Arm’s-length remuneration of wholesale and retail distribution activities: a never-ending story?

International Tax Review is part of Legal Benchmarking Limited, 4 Bouverie Street, London, EC4Y 8AX

Copyright © Legal Benchmarking Limited and its affiliated companies 2024

Accessibility | Terms of Use | Privacy Policy | Modern Slavery Statement

Arm’s-length remuneration of wholesale and retail distribution activities: a never-ending story?

Sponsored by

Sponsored_Firms_deloitte.png
Wholesale and retail.jpg

With ever-increasing challenges in the wholesale and retail industry, senior tax practitioners at Deloitte Germany consider the impact of amount B on the profit allocation of multinationals operating in the sector

The wholesale and retail industry continues to stand on the brink of a paradigm shift, largely influenced by critical factors such as digitalisation-driven new pricing strategies and targeted marketing, AI-induced personalised shopping experiences, and robust online marketplace platforms. Simultaneously, multinational firms in the wholesale and retail industry are grappling with numerous disruptive social, economic, and legislative forces such as inflation, shifting consumer preferences towards sustainable products, a shrinking labour force, and regulatory obligations such as carbon border taxes and the German Supply Chain Act.

Consequently, multinational firms in the wholesale and retail industry increasingly find themselves at a crossroads where they must navigate challenges to remain profitable and at the same time invest in new technology and business models to keep pace with rapid digitalisation and competition (see Deloitte’s 2024 US Retail Industry Outlook).

As competition in the retail sector is fierce, distributors are always on the lookout for new ways to engage customers and increase profitability. With the advancement of AI in the retail space, firms have been enabled to offer tailored experiences to consumers through AI-supported algorithms that use browsing histories, shopping patterns, consumer ratings, and preferences to make personalised recommendations, and through tools such as virtual try-ons and 24/7 AI chatbots providing customer service.

Since the application of AI and digital technology has expanded to enrich the in-person retail experience of consumers, multinational firms active as retailers are increasingly spending on smart displays, interactive signage, augmented reality, and virtual reality product trials (see Deloitte’s Future of the Store).

As digital transformation continues, growing geopolitical challenges increasingly put a strain on multinational firms in the consumer goods industry as they expose vulnerabilities in supply chains. As a consequence, firms in the wholesale and retail industry are concentrating on supply chain diversification and aiming to reduce their dependence on suppliers and consumers in certain regions, while improving supply chain efficiency to minimise vulnerabilities (see Deloitte’s 2024 US Retail Industry Outlook).

As multinational enterprises deal with these challenges, it becomes crucial for tax departments that their transfer pricing systems allow them to steer through these difficult periods. Therefore, this article considers amount B, its possible impact on the profit allocation of companies operating in the wholesale and retail distribution sector, and the question of its effectiveness in addressing these challenges.

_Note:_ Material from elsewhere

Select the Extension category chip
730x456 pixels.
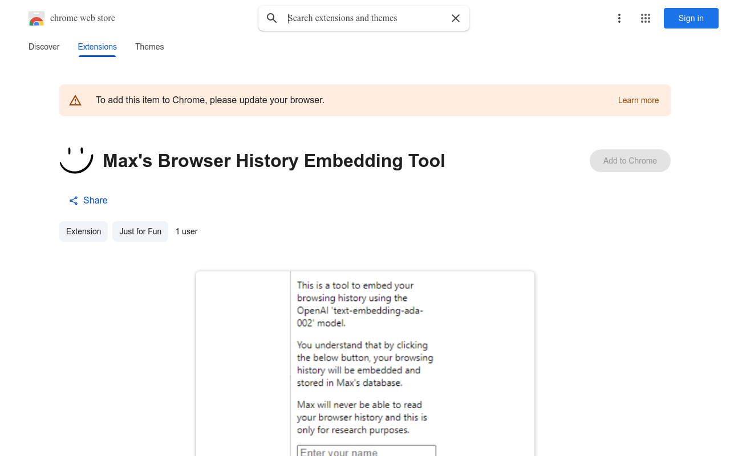(x=83, y=231)
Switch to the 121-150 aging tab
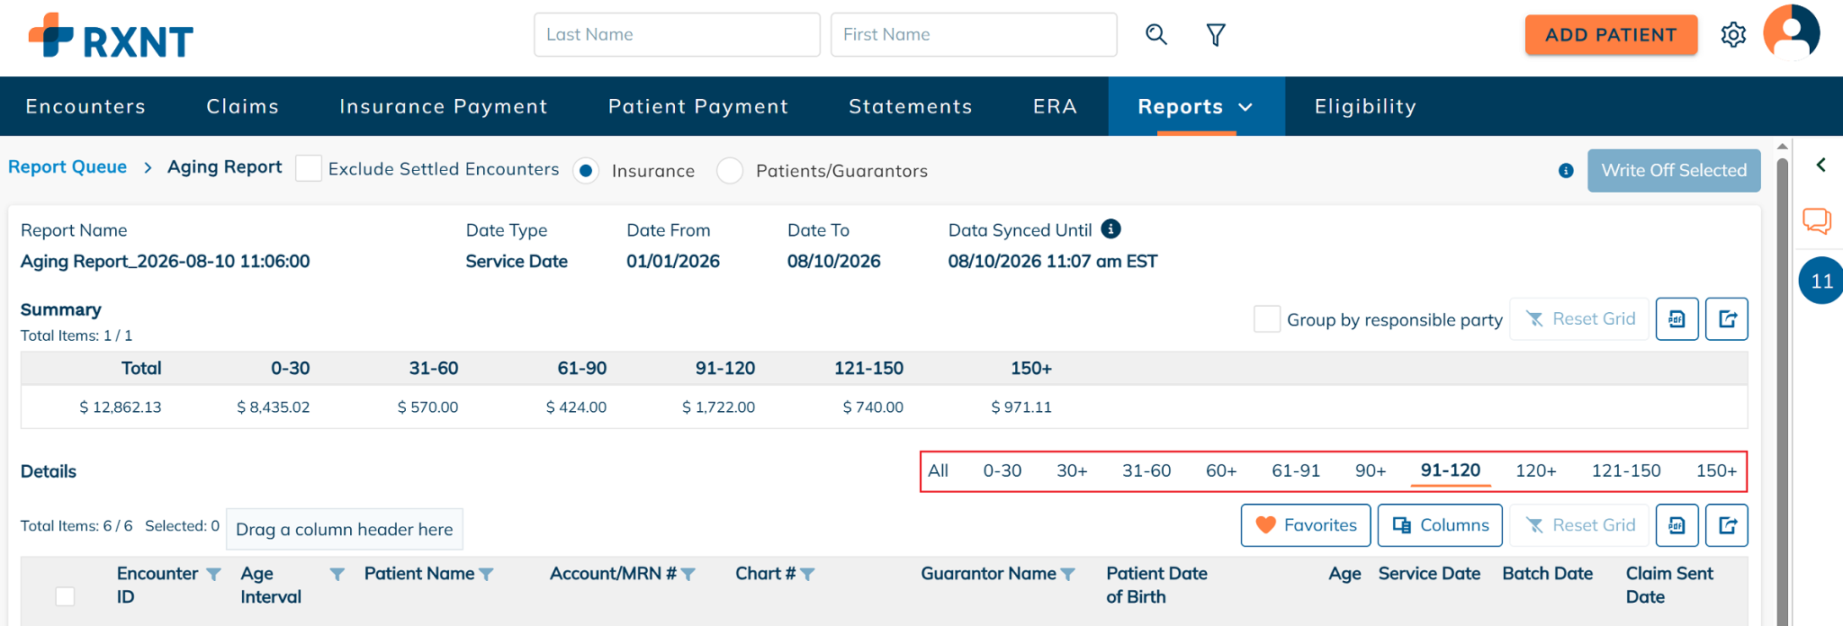This screenshot has height=626, width=1843. click(x=1626, y=470)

Arm’s-length remunerations of distribution activities: a key source for dispute

Being an essential part of value chains within the wholesale and retail industry, sales entities have always been in the spotlight of tax authorities’ attention. Considering the industry trends outlined above, tax authorities around the globe increasingly take the view that the value contribution of sales activities is changing, potentially with new intangibles being created by the sales entities, making an adjustment of applicable remuneration necessary.

This assessment adds another layer to the debate around the characterisation of sales and marketing activities and the appropriate profit level attributable to these activities. In practice, this debate is fiercely led by tax practitioners and tax authorities, resulting in sometimes long-lasting and cost-intensive tax audit processes.

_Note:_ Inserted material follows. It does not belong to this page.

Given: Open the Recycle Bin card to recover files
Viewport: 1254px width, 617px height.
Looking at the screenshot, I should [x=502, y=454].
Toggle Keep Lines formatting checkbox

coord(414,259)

In practice – especially with regard to routine sales support activities, such as sales and marketing services, agent activities, and commissionaire activities – tax authorities often challenge the appropriateness of the transfer pricing method. Often, such activities are remunerated on a cost-plus basis, whereas in the context of tax audits, tax authorities view revenue-based methods as most appropriate. These tax audits might entail lengthy fact-finding processes, including interviews with key sales and marketing personnel, to defend the cost-based remuneration.

As regards the markup, although some tax authorities have expressed their view that sales, marketing, and distribution activities go beyond low-value-adding services, due to the lack of unambiguous guidance, the likelihood of disputes remains high.

Similar disputes may arise in tax audits of typical sales entities, whose functional and risk profiles go beyond those of a sales and marketing services provider without being fully entrepreneurial; e.g., limited risk distributors. While such activities are usually remunerated using a revenue-based transfer pricing method, disputes in tax audits may arise from a discussion around the creation of (non-routine) marketing intangibles through these sales entities.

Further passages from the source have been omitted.